"I'm constantly surprised at what gets a reaction and what doesn't," Time funnyman Joel Stein once told me. Stein said he'd written pieces he was sure were viral classics, like his impassioned account of chopping off his mullet. Then... nothing. Not even a blip on the blogosphere. "Then I'd toss off some piece about peanut allergies, and suddenly my mailbox erupts."
This week I found out exactly what Stein was talking about. In recent months I've published exclusive interviews with Adam Carolla, Dr. Drew and Oscar winner Dustin Lance Black. Each piece appeared and disappeared virtually unnoticed. Then Monday I ran a brief comic riff about returning my iMac to the Apple store, perturbed that the computer didn't come with a Windows installation CD. Suddenly my inbox exploded.
"People like you make me sick," wrote one reader. "I will send a couple of emails off to your editor to let them know just how unqualified you are." "Dear Josh," wrote another reader in 48-point balloon type, "you are an idiot." And: "Your iMac is not the problem. You are the problem. There are so many moronic flaws in your article that I am surprised that you learned to tie your shoes or feed yourself." And: "The entire Internet is laughing at you."
On the post board, readers were equally viciousand more creative. "You don't know anything about computers, yet you write a review about one," wrote one poster. "That's like me, as a gay man, writing an article about the best birth control." Another scoffed at my title, investigative reporter: "This article's title should be changed to 'I Don't Investigate Very Well; Allow Me to Demonstrate.'" Another reader empathized with my PC-to-Mac transition. "This is JUST like my experience," he wrote. "I rode a bike for nearly 10 years. I switched to a car and it didn't work the same, so I returned it two weeks later." And my favorite: "Mr. Kors: I am ashamed that your descendants learned to walk upright and harness the power of fire." (I left it to another reader to explain that it was my ancestors, not my descendants, that harnessed fire's power.)

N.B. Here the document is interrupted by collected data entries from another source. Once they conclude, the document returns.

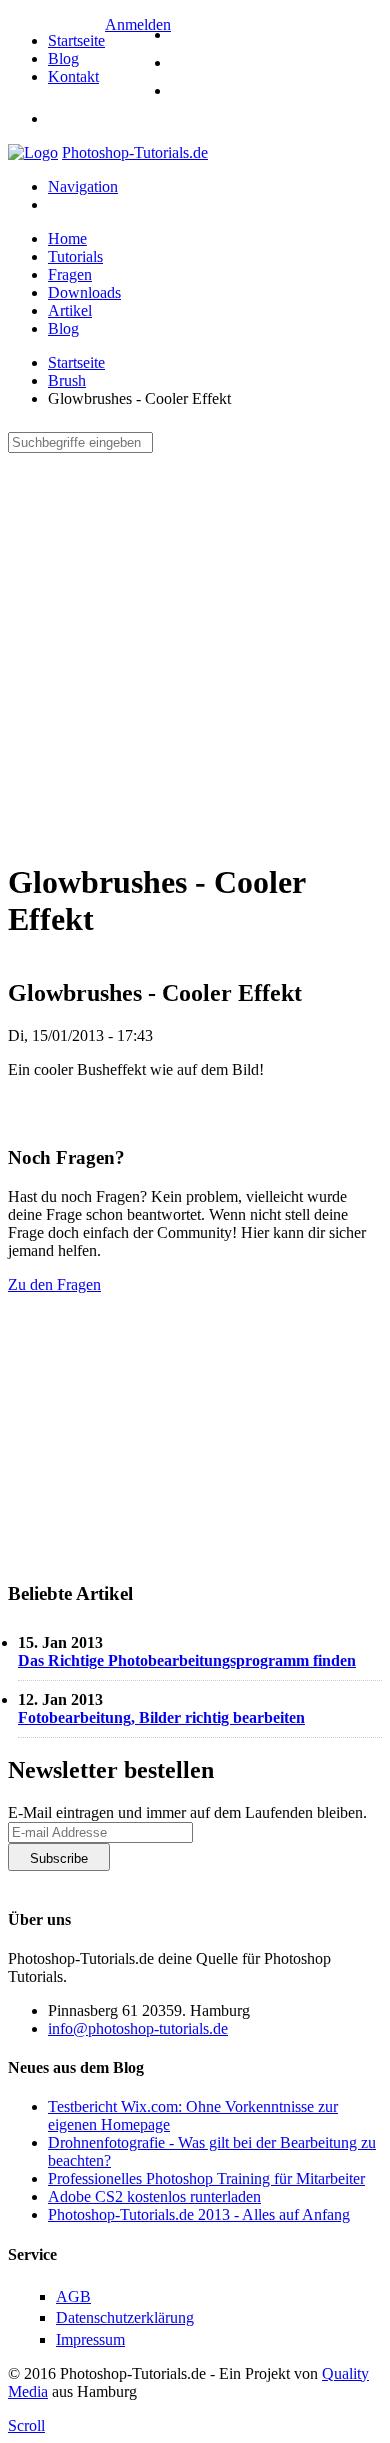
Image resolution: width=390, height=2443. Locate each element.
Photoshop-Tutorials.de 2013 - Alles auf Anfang (199, 2214)
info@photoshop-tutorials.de (138, 2028)
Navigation (83, 186)
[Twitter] (183, 34)
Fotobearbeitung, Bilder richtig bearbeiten (161, 1717)
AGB (73, 2296)
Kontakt (73, 76)
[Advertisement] (195, 648)
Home (67, 238)
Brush (67, 380)
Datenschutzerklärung (77, 1879)
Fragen (70, 274)
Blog (63, 58)
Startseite (76, 40)
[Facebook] (183, 62)
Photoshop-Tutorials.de (135, 152)
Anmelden (138, 24)
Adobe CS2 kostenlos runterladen (154, 2196)
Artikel (70, 310)
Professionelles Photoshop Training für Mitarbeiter (206, 2178)
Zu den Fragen (54, 1284)
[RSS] (183, 118)
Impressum (90, 2339)
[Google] (183, 90)
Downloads (84, 292)
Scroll (26, 2425)
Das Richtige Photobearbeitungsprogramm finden (187, 1660)
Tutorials (75, 256)
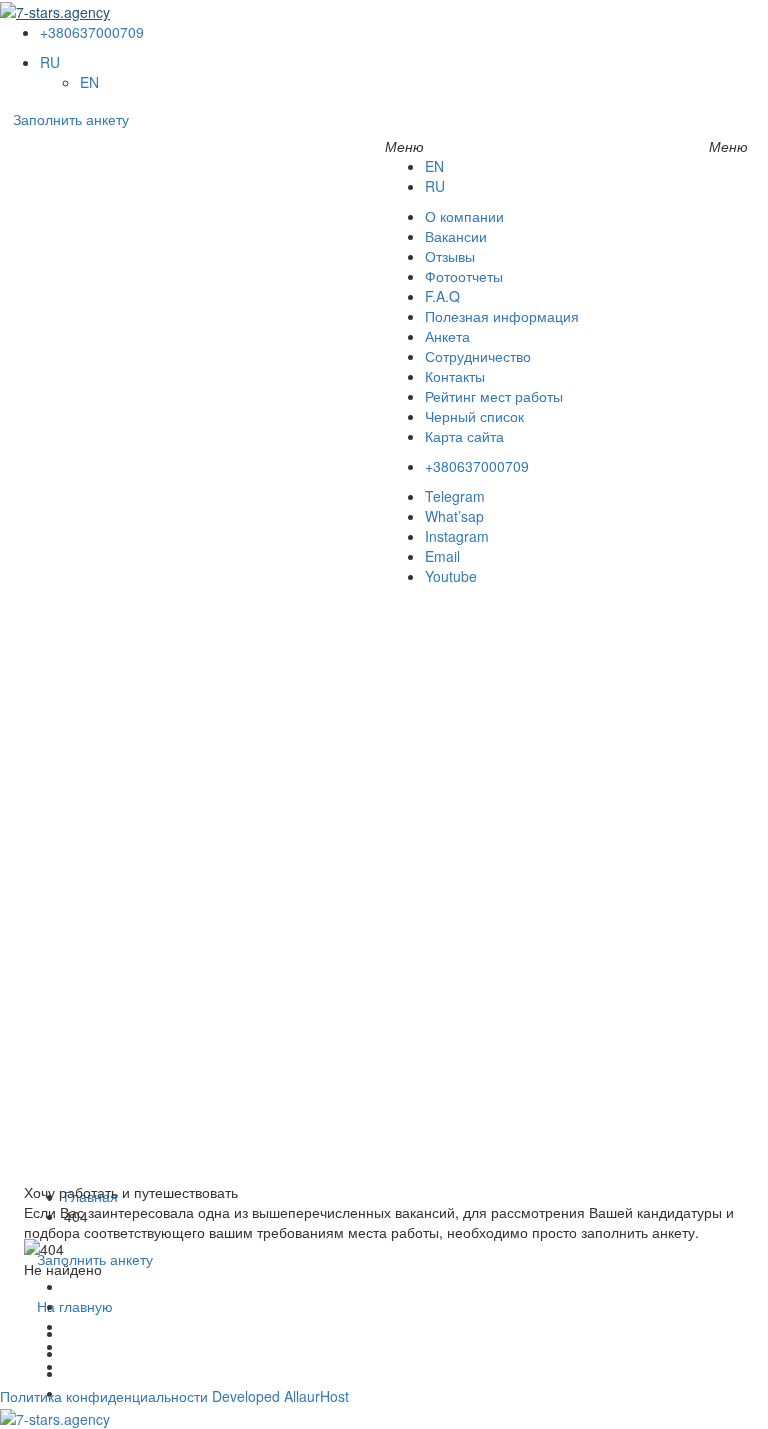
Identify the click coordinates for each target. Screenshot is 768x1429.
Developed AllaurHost (280, 1396)
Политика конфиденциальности (104, 1396)
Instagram (457, 536)
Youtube (451, 576)
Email (442, 556)
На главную (75, 1306)
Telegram (455, 496)
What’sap (454, 516)
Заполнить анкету (71, 119)
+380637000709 (92, 32)
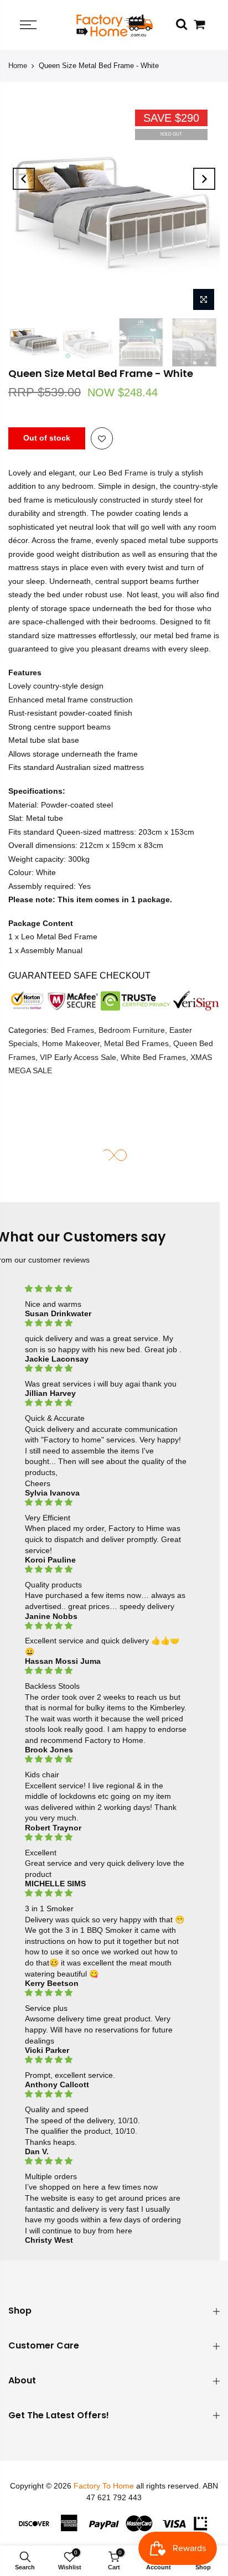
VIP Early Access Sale (78, 1057)
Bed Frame (128, 472)
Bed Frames (72, 1030)
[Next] (204, 179)
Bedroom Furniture (132, 1030)
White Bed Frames (153, 1057)
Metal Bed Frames (136, 1043)
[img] (105, 1289)
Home (17, 65)
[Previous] (24, 179)
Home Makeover (71, 1043)
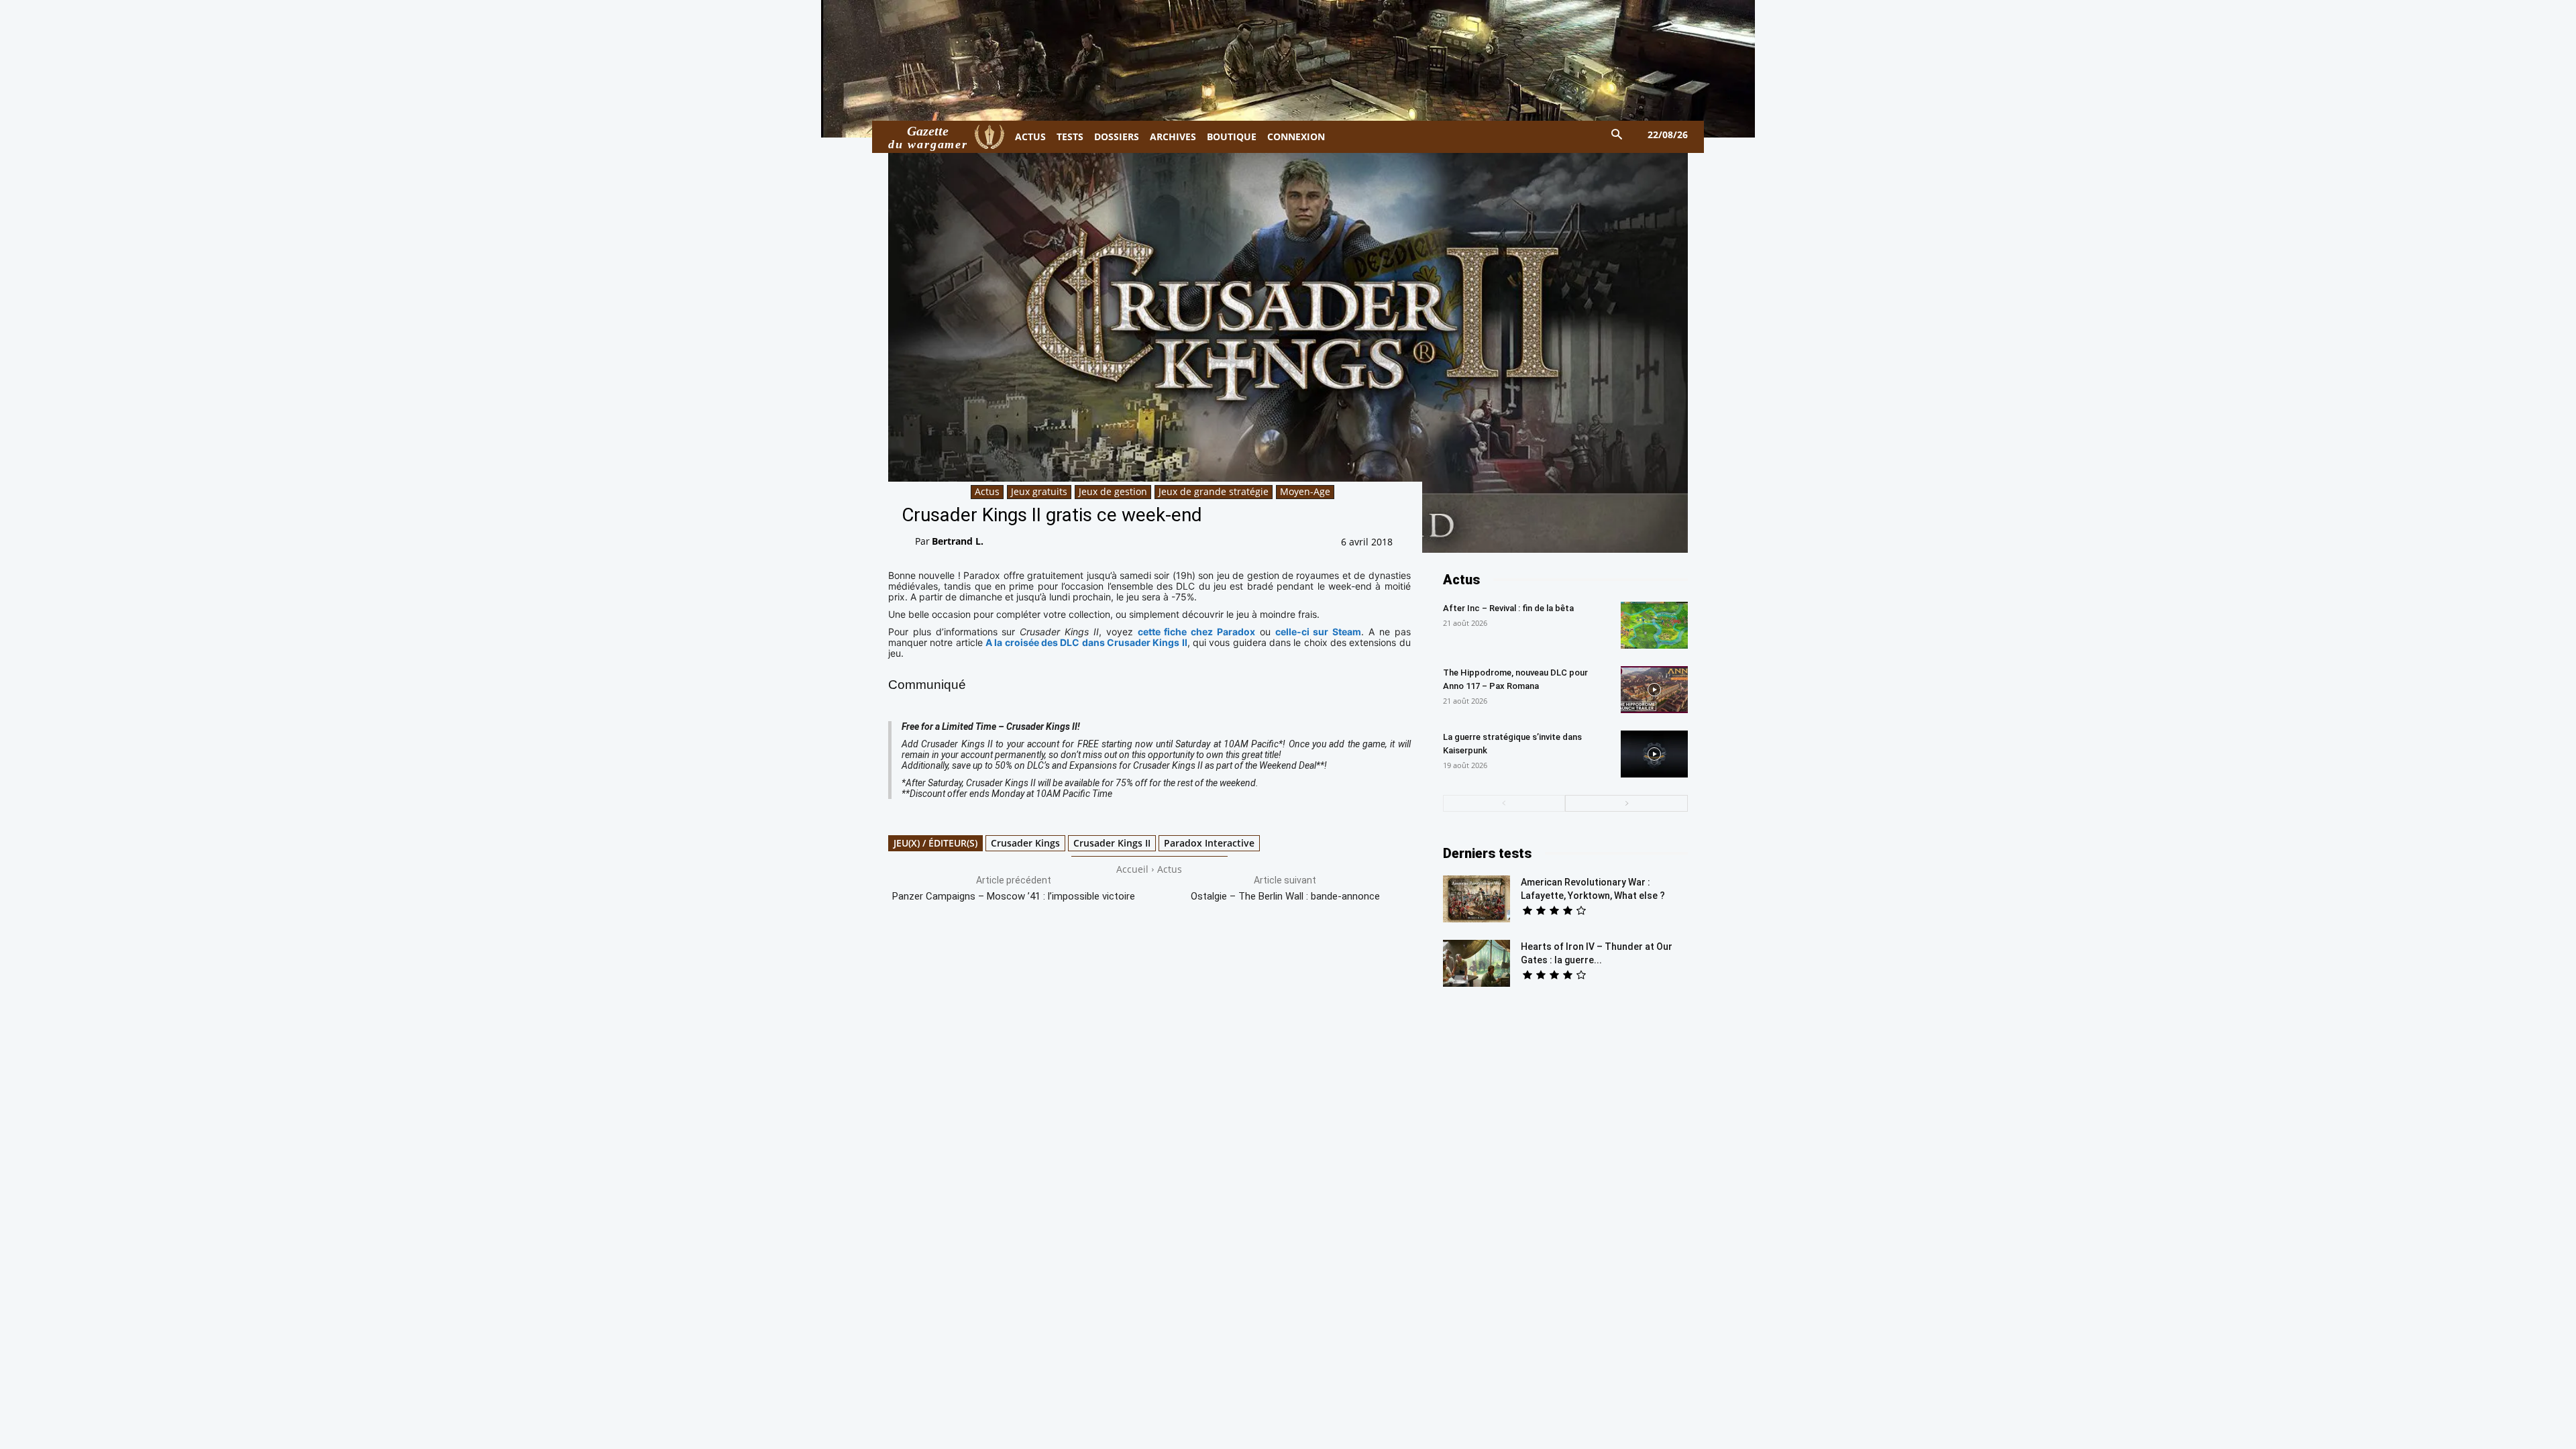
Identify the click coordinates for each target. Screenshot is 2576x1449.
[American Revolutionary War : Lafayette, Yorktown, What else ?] (1476, 898)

The vitriolic posts reminded me just how flat the print medium is, how readers so angered by my piece weren't there to see me wink at the screen, chuckle at my pseudo-serious twists of phrase. It's a phenomenon Roger Ebert, now mute, wrote about beautifully last week: "[Stressing] certain words, adding inflection, adjusting pace... these areas are almost as important as the words themselves in getting a message across." With typed words alone, wrote Ebert, people will never truly understand him.
There were a few, of course, who did pick up on my comic intentions. "I have not stopped laughing from reading this article," wrote one reader, comparing my piece to one of The Onion's deadpan classics. Another said I reminded him of one of the great comic icons, Andy Rooney. Both of us, he wrote, sounded "old, tired, cranky, out of touch, and too fundamentally lazy to use even simple tools."
"He continued on that if someone were so embarrassingly inexperienced with basic computer function... they wouldn't dare write an article under their own name, listing point-by-point how little they knew because it would obviously be career suicide. I, having worked in retail and having experienced a customer who tried to return a phone because it 'didn't have good sound,' only to realize they had been holding it upside down, have considerably less faith in humanity and think you were actually serious."